Avianca technicians install the GX Aviation antenna at their aircraft maintenance and repair facility in Rionegro, Colombia. Photo: Avianca.

Avianca’s engineering department is evaluating the use of Inmarsat’s GX Aviation broadband connectivity to enable predictive maintenance operations, a growing trend among airlines fueled by the expanding availability of speedier satellite and air-to-ground networks.

The Colombian carrier is the first Latin American operator to equip its fleet with connectivity enabled by GX Aviation, Inmarsat’s global Ka-band satellite network. Right now, Avianca is undergoing a two-month trial period where the use of GX is provided free of charge to passengers on two of its in-service Airbus A320s.

Both A320s were modified at Avianca’s maintenance and repair facility hangar inside Jose Maria Cordoba International Airport. The two aircraft were modified with new Honeywell satellite communications terminals and Inmarsat’s ARINC 791 fuselage-mounted antenna, Adolfo Carvajal Gomez, director of engineering at Avianca, told Avionics International.

An Avianca A320 being upgraded with GX Aviation. Photo: Avianca.

Modifications also included installation of three wireless access points across the cabins and separate panels allowing Avianca crew members to interact with the new broadband system’s functionalities separate from passengers.
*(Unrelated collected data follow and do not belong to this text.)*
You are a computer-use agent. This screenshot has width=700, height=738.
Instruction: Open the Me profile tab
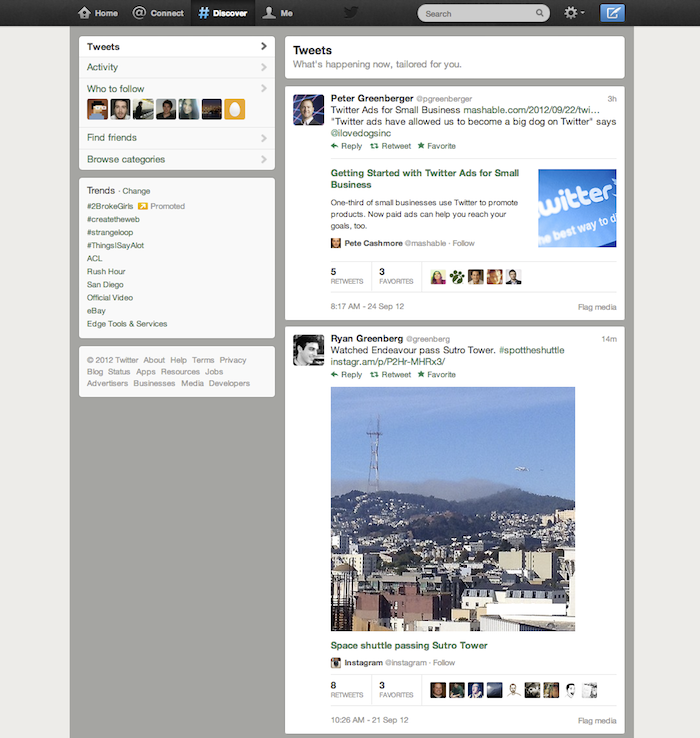(x=278, y=13)
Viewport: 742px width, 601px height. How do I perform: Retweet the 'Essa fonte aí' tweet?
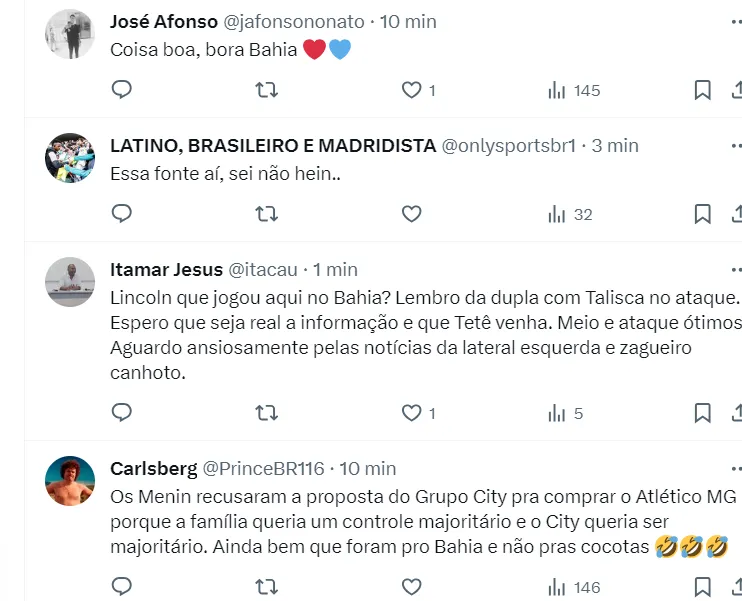click(x=266, y=214)
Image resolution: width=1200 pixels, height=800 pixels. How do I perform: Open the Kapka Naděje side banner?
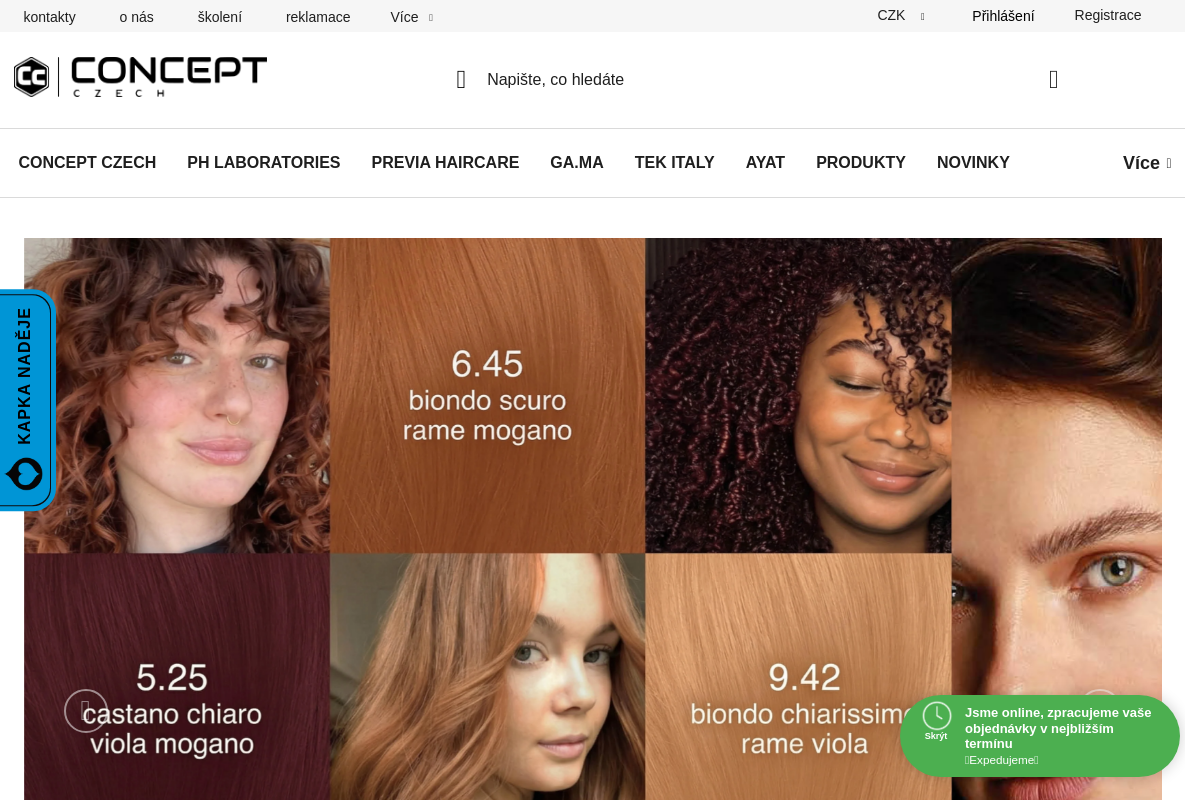pyautogui.click(x=26, y=400)
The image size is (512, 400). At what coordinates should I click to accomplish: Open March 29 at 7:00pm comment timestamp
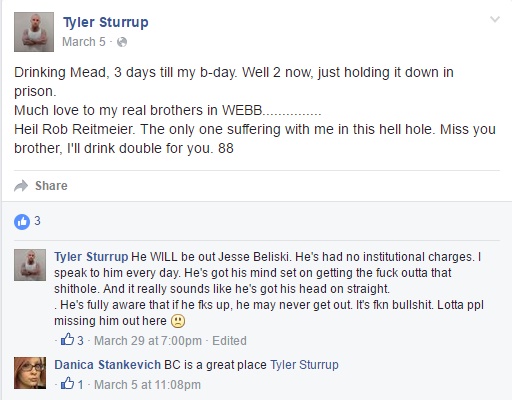pos(148,341)
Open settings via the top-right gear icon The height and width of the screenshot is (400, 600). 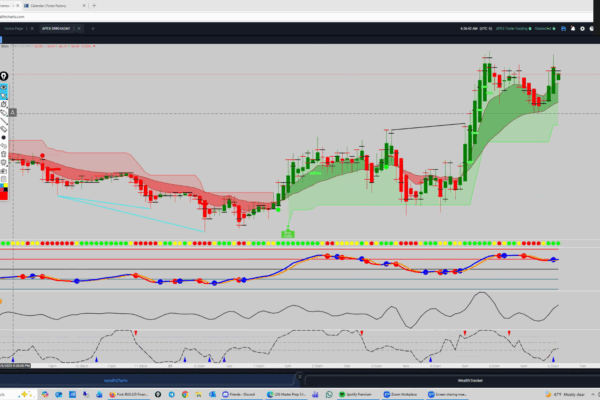(583, 30)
“As part of our digitalization strategy, Avianca is evaluating and testing the different applications enabled by the GX Aviation connectivity that can enhance our flight and maintenance operations,” Gomez said. “These may include meteorology and flight planning applications for our pilots, as well as predictive applications for our maintenance processes.”
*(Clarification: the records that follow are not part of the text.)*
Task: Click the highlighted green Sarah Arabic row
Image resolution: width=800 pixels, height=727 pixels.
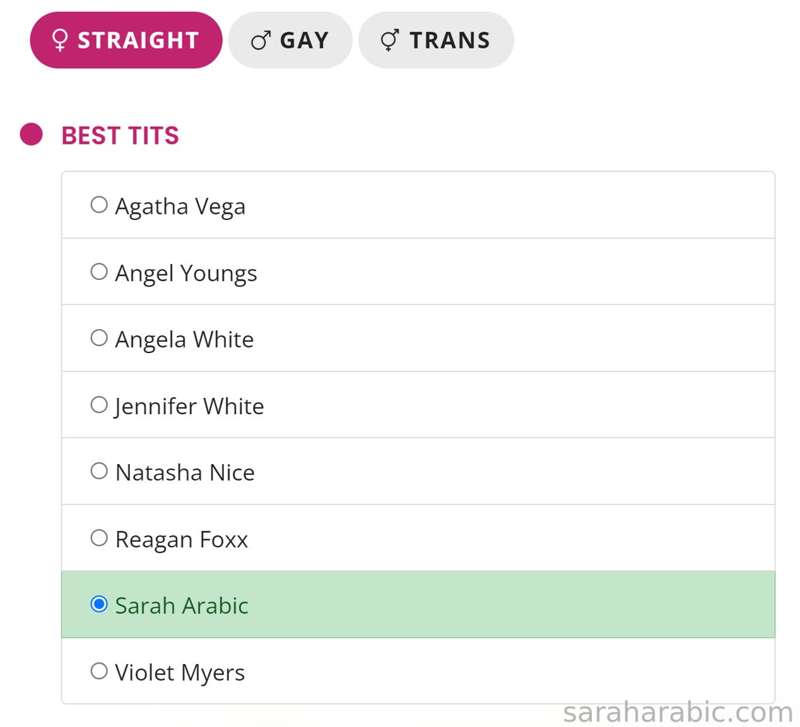Action: pyautogui.click(x=418, y=605)
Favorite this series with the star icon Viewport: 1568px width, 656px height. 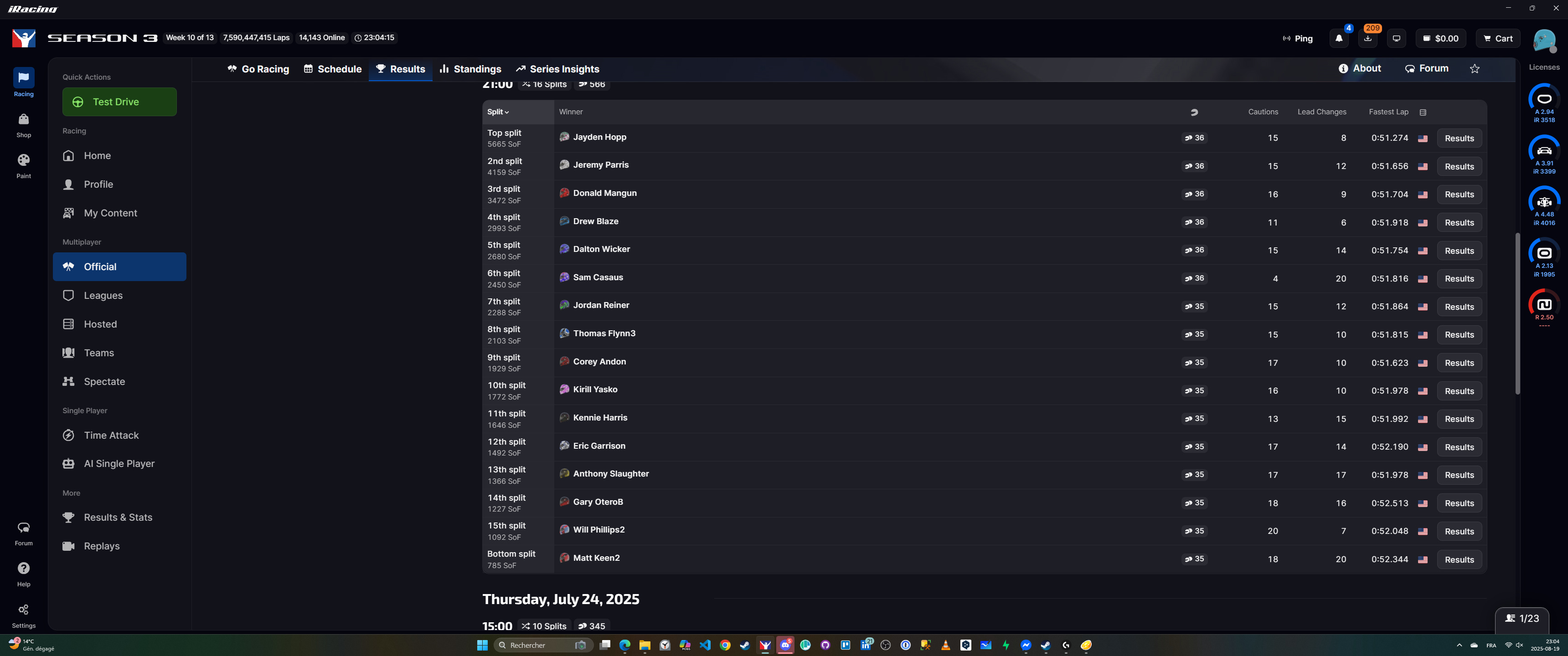pos(1474,69)
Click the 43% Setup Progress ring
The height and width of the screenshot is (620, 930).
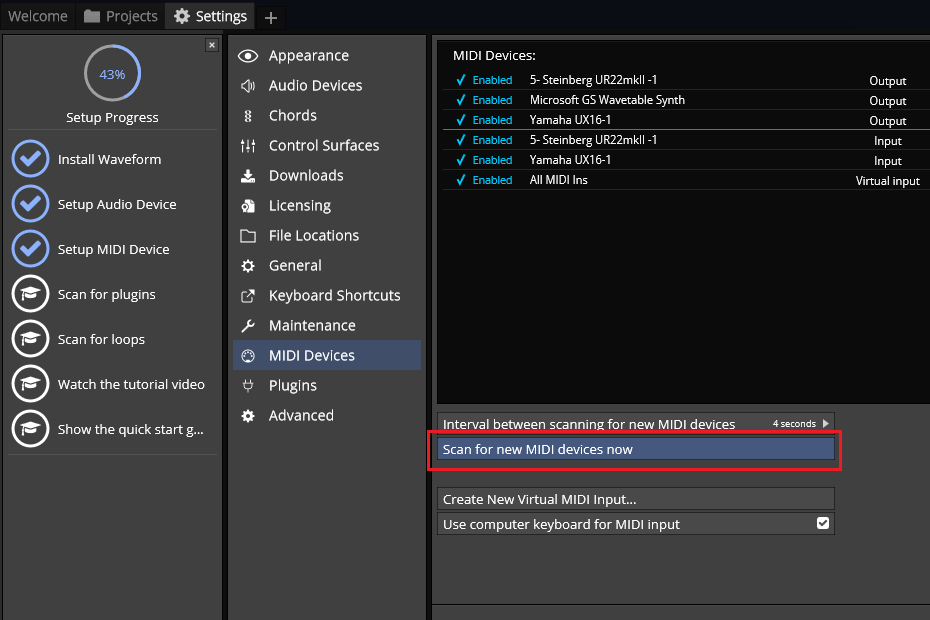[x=112, y=74]
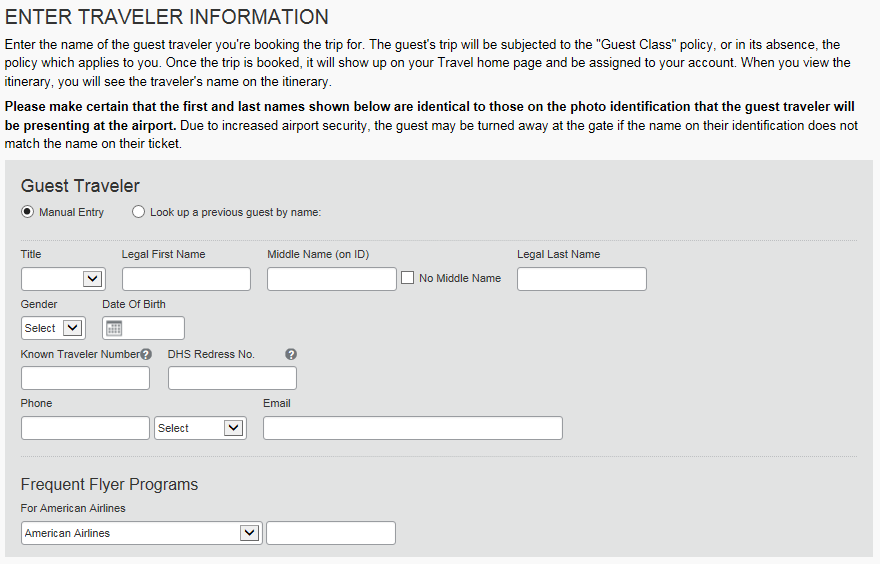880x564 pixels.
Task: Open the Date Of Birth calendar icon
Action: [x=113, y=328]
Avianca is the latest of several carriers in the Latin American region that are equipping with connectivity specifically to increase their pilots situational awareness and maintenance technicians access to critical data.

Viva Air, also based in Colombia, recently started flying new A320s equipped with Teledyne’s new integrated aircraft communications addressing and reporting system data link terrestrial cellular service.

GOL Linhas Aereas is in its first year as the Latin American launch customer for Gogo’s aircraft data service. The Brazilian carrier has installed Gogo’s 2Ku antennas, wireless quick access recorder (QAR) and automated turbulence reporting technology on 91 of its 119 in-service Boeing 737s. They’re in the process of enabling the use of the wireless QAR, automated turbulence and data service through re-wiring and software updates being added to the 737s.

Gomez said Avianca will gradually start introducing GX Aviation across its remaining fleet of A320s, as well as A330s and Boeing 787s starting in February.